**Your tasks**
A – Rewrite everything from "Data and algorithms" down to "training the classifier." in the DeepCOVID-XR opinion piece, changing "cutlery" to "utensils".
B – According to the DeepCOVID-XR opinion piece, how many convolutional neural networks make up the classifier's weighted ensemble?

(Document text begins)

ARTIFICIAL INTELLIGENCE — Opinion
DeepCOVID-XR, reported to have similar performance with experienced thoracic radiologists in detecting COVID-19 from chest radiographs, yet needs much less time to train. How much should we expect from these AI radiologists?
The fact that the COVID-19 specific features could be observed on chest imaging with X-ray/CT has been inspiring a lot of AI scientists to focus on algorithm development.
Recently, the researchers from Northwestern University published a novel classifier, DeepCOVID-XR, to diagnose a “COVID-19 positive case” based on the chest radiographs. The performance of this classifier is reported to be similar to experienced thoracic radiologists.
A lot of works have been published on similar topics, but the authors claimed that DeepCOVID-XR was trained on “the largest clinical dataset of chest radiographs from the COVID-19 era”.
As a data scientist, let me briefly go over what we should learn from DeepCOVID-XR in terms of constructing a classifier.
The important reference labels.
Data and algorithms to a classification problem are food and cutlery to a picky gastronome, respectively.
No matter how gorgeous your cutlery is, you cannot satisfy the person without good food.
One of the most important features of good data is the target value in your project, such as the true labels of the samples in training the classifier.
The data used to train DeepCOVID-XR are labeled “independently”, which come from any of the following resources: real-time polymerase chain reaction (RT-PCR), international classification of diseases (ICD-10), and electronic health record (EHR).
We know that none of RT-PCR, ICD-10, or EHR could be 100% correct on the diagnosis of COVID-19. However, the key is that these records are independent of the function of the classifier (to diagnose COVID-19 based on the radiographs). For example, it will be problematic if the classifier uses the diagnosis of the expert radiologists based on the radiographs as the true labels in the training process.
In sum, to get true labels (independently from the task) is very important to the construction of a classifier.
Use the ensemble of classifiers.
Expanding the structure of the neural network, tuning the hyperparameters, or even changing to a more complex model may help capture more detailed features from the data. However, it doesn’t guarantee better performance on the test set.
One of the most practical ways to gain better values on performance is to use the ensemble of models.
DeepCOVID-XR is constructed with a weighted ensemble of six different convolutional neural networks (CNNs) (including DenseNet-121, ResNet-50, InceptionV3, Inception- ResNetV2, Xception, and EfficientNet-B2).
These used CNNs were pre-trained on chest radiographs in order to “understand” the features of chest X-ray images and then fine-tuned on the COVID-19 dataset.
One of the assumptions of using the ensemble model is that each model is good/bad at a specific aspect of feature capturing. The ensemble of these individual models tries to eliminate the obvious shortcomings of each one of them.
For some machine learning practitioners, you may find the random forest model, in general, could gain better performance than models (like logistic regression, SVM, etc..) on the tabular data for most of the time. The random forest model itself is an ensemble of decision trees.

(Document text ends)
(Record set begins)

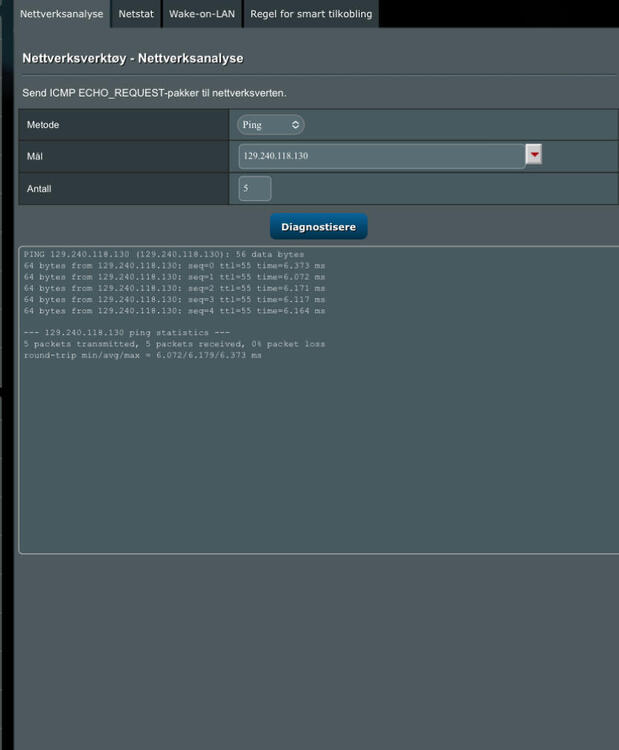Go to Regel for smart tilkobling tab
Screen dimensions: 619x750
(310, 14)
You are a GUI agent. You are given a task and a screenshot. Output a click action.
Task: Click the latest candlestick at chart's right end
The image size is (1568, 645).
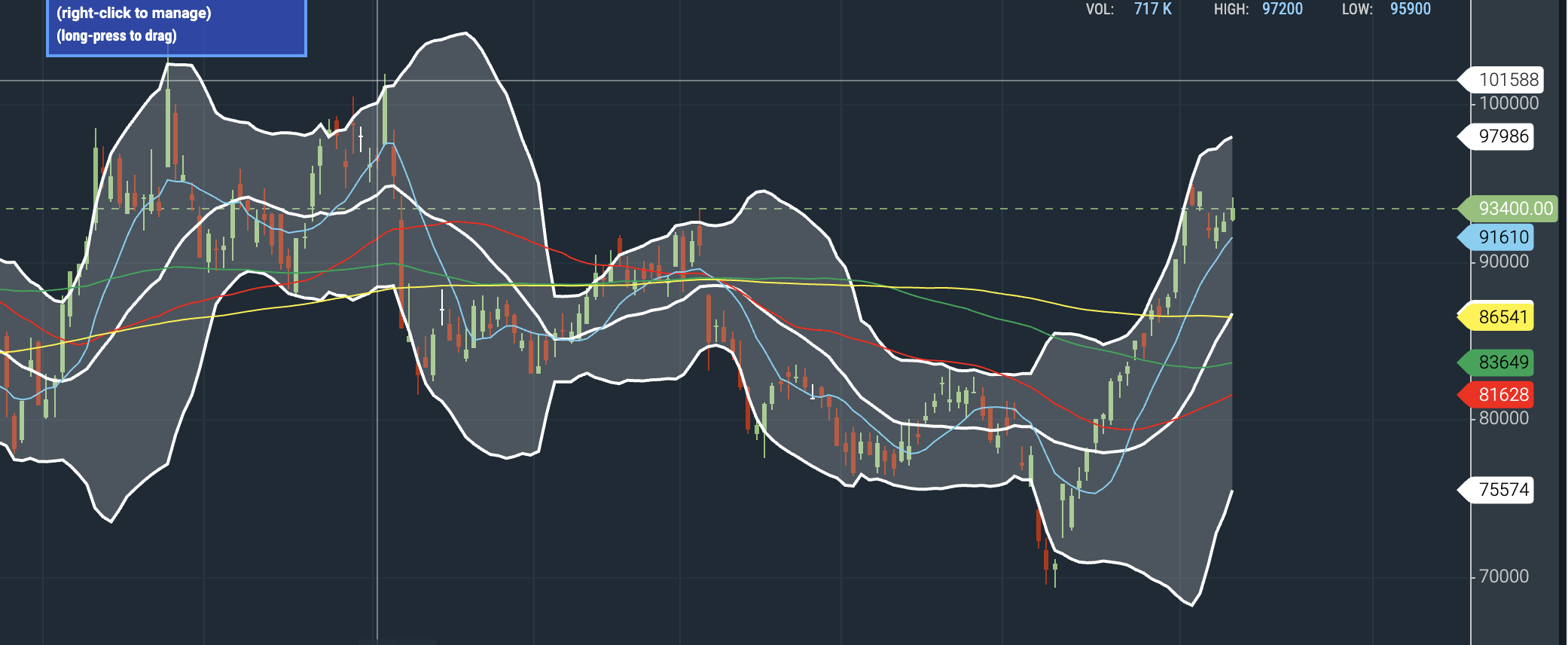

(Record set ends)

**Task-by-task outputs**
A –
Data and algorithms to a classification problem are food and utensils to a picky gastronome, respectively.
No matter how gorgeous your utensils is, you cannot satisfy the person without good food.
One of the most important features of good data is the target value in your project, such as the true labels of the samples in training the classifier.

B – Six.